§ **Work to do**
Translate this sentence from the mining law text below into Spanish: "It will be necessary to draft other Regulations and establish formal inter-Ministry and inter-jurisdictional protocols in the intermediate term as growth in this sector evolves."

§ **Document text**
'''
The metallic mineral potential of East Timor (e.g.) gold, silver, copper, chromite, etc., has yet to be investigated with modern, sophisticated exploration techniques. Given a stable, favorable fiscal and investment climate, both domestic and foreign companies can be attracted to explore for these minerals in this untested terrain.

A concise, clear and effective “mining law” containing internationally recognized fundamental principles and appropriate best practices would facilitate the management of this sector in a socially responsible manner. Complementary regulatory details regarding mineral title management and license-holder operating and reporting requirements can also be prepared simultaneously to clarify proper form, content and procedures for initial implementation.

It will be necessary to draft other Regulations and establish formal inter-Ministry and inter-jurisdictional protocols in the intermediate term as growth in this sector evolves.

3.     Comment on Current Mining Legislation

Indonesian Law No. 11 of 1967 and its supplementary regulations and contracts contained many attractive provisions for both domestic and foreign investors in Indonesia. Over the thirty years of its successful implementation, its strengths were in the areas of security of mineral title and “nailed down” sector-specific tax and incentives stability for foreign investors. Its weaknesses were in the areas of contract secrecy and discrimination, and lack of environmental controls and guarantees, local community impact mitigation, and regional revenue-sharing provisions. The Government of Indonesia is currently in the process of drafting a new Mining Law that is more transparent, less discriminatory to domestic investors and much stronger in sector-specific social, environmental and regional autonomy provisions.

Certain attractive provisions from the Indonesian experience should be emulated, but Indonesian mining law is not a suitable model for the innovative legislation required to implement a new sustainable mining management structure for East Timor.
'''
§ **Entries**
'''
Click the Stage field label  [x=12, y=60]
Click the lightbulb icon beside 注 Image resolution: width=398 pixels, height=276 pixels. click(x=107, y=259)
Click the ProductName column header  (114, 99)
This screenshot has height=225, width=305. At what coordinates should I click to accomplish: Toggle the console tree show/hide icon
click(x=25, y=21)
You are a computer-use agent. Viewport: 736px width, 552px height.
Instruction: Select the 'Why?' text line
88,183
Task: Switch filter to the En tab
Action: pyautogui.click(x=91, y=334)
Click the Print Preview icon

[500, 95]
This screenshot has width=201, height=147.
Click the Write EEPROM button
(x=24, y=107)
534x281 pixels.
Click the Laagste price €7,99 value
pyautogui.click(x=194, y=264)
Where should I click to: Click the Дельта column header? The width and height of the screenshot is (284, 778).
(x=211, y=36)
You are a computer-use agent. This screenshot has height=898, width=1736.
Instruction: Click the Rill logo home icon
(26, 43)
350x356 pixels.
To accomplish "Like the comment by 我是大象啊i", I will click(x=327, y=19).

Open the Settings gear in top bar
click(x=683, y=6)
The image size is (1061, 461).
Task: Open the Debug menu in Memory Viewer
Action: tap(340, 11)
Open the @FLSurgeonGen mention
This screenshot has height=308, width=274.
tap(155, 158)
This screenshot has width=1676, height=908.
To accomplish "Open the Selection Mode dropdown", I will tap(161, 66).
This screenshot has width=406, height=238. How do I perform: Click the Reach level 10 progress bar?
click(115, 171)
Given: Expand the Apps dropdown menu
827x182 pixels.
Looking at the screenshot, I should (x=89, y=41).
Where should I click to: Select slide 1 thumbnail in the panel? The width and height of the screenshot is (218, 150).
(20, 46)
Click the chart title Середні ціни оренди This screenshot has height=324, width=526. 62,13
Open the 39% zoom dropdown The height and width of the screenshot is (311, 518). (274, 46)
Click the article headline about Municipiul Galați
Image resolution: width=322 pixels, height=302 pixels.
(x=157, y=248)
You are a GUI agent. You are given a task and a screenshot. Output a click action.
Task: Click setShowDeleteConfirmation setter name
'''
§ **The response**
Será necesario redactar otros Reglamentos y establecer protocolos formales interministeriales e interjurisdiccionales a mediano plazo, a medida que evolucione el crecimiento de este sector.